Alta affidabilità (alta disponibilità), disaster recovery e business continuity sono tutti concetti legati alla continuità del business, ma non sono sinonimi
Alta affidabilità (alta disponibilità), indica la capacità di un sistema di resistere a incidenti di portata limitata, quali la rottura di un componente (un disco, un router…) o il malfunzionamento di un impianto (mancanza di alimentazione elettrica) grazie alla ridondanza degli stessi.
Disaster recovery indica una soluzione tecnologica per garantire l’erogazione dei servizi ICT grazie alla disponibilità di un CED alternativo a quello primario.
Business continuity, indica un insieme di soluzioni di natura tecnica e organizzativa per garantire l’erogazione di un servizio in caso di mancanza di sistemi informativi, impianti, edifici, personale, documenti…

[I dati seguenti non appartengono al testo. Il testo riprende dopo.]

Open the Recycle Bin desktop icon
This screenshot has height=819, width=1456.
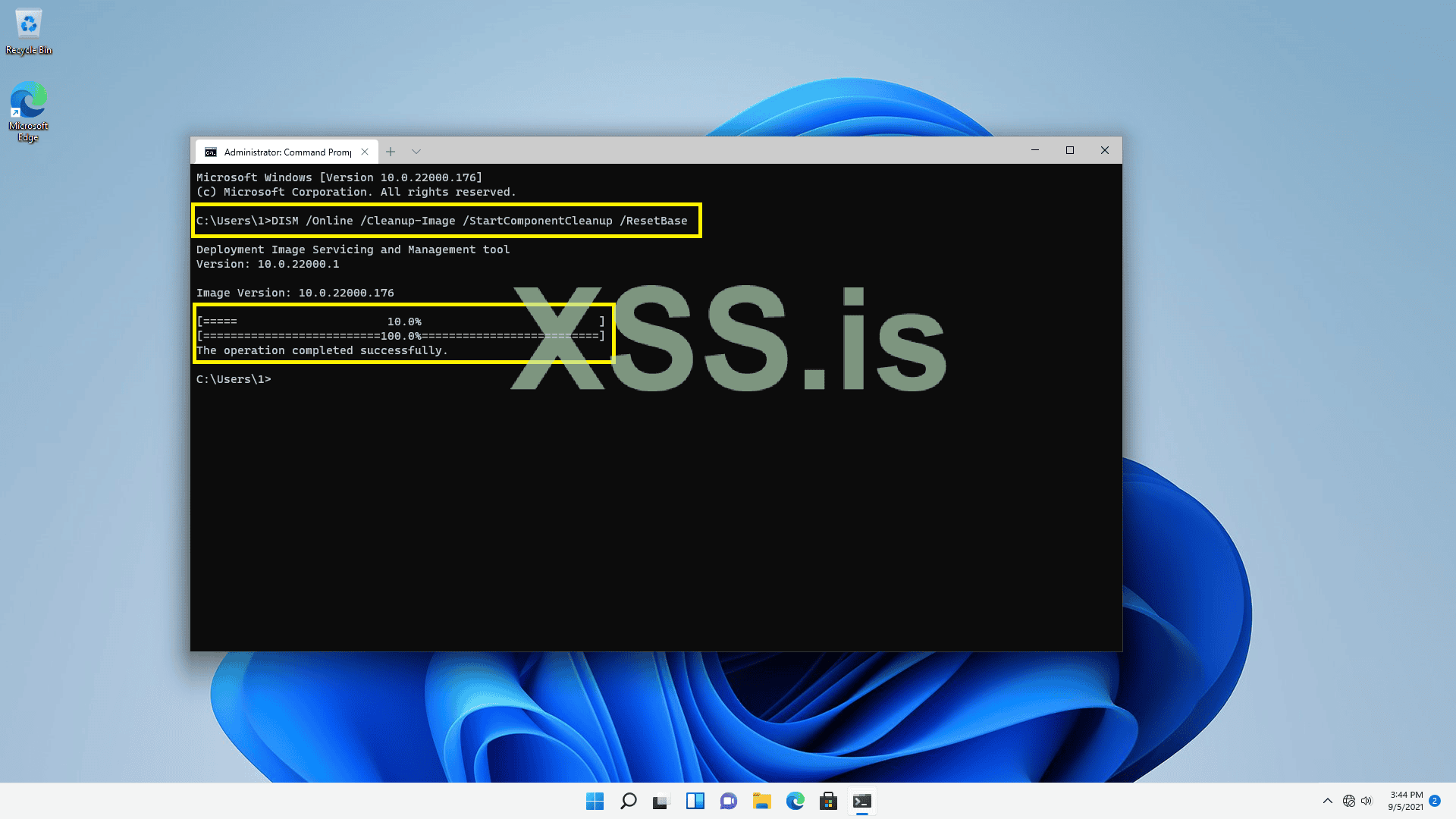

Alcuni suggerimenti derivanti dall’esperienza
- Per un progetto in questo ambito il primo passo è definire un glossario comune fra tutti gli attori (interni ed esterni all’azienda) coinvolti;
- bisogna definire i tempi di ripristino di un servizio all’utente finale e a ritroso i tempi di ripristino delle varie componenti (ICT e di processo) necessari per garantirlo;
- per evitare che incidenti legati alla sicurezza fisica (incendio, sabotaggio, danneggiamento, furto…) possano interessare contemporaneamente componenti ridondanti, evitare di posizionarli vicini gli uni agli altri;
- lo stesso vale per l’ingresso al CED dei vari collegamenti (WAN, alimentazione elettrica…);
- l’impianto di climatizzazione deve essere non solo ridondato, ma sotto gruppo di continuità, per evitare che in mancanza di alimentazione gli apparati si blocchino surriscaldandosi;
- bisogna rendere il CED gestibile da remoto, per limitare i danni in caso di irraggiungibilità fisica dello stesso;
- si deve posizionare il sito di DR a distanza tale da non essere compromesso dallo stesso evento dannoso (terremoto…) che renda indisponibile il sito primario (e le persone che lo gestiscono);
- si devono utilizzare per la gestione del CED secondario operatori diversi da quelli del sito primario;
- i test di DR dovrebbero essere fatti da tali operatori utilizzando documentazione costantemente aggiornata, sempre disponibile su vari media, con un livello di dettaglio adeguato e con la corretta sequenza di ripristino dei vari apparati;
- ogni nuovo componente, applicazione o architettura di un CED deve essere pensata per poter operare anche in DR;
- le postazioni degli utenti più significativi devono essere sotto gruppo di continuità;
- devono essere garantiti tutti i servizi che consentono agli utenti di continuare a operare in condizioni di emergenza dalla loro postazione;
- si deve impedire di avere dati di produzione sulle postazioni utente;
- i file di applicazioni Opt non devono contenere path assoluti;
- le applicazioni aperte da un utente devono essere gestibili da remoto.
Rischi da evitare
Nel caso di indisponibilità di un edificio (evento catastrofico, guasto temporaneo a impianti, allarme bomba…), si devono prevedere soluzioni quali la disponibilità di locali attrezzati in altro luogo, sufficientemente lontano, ma facilmente raggiungibile.
Nel caso di indisponibilità di personale critico (per uno sciopero prolungato dei mezzi di trasporto, di un evento meteorologico estremo, di un’epidemia…) è necessario disporre di personale alternativo che deve essere preventivamente formato e deve disporre degli stessi strumenti e accessi del personale indisponibile.
Solo test periodici e reali di singole soluzioni e componenti permettono di verificare la bontà delle stesse.
Si corre altrimenti il rischio che:
- componenti inutilizzati per anni (la valvola del carburante del gruppo di continuità, che opera solo quando il livello di carburante scende…) non funzionino nelle reali emergenze;
- che apparati, applicazioni, file o documenti indispensabili non siano disponibili o non funzionino in condizioni di emergenza;
- che il processo di allertamento, di comunicazione e la catena di comando non operino correttamente;
- che il personale non sia adeguatamente formato.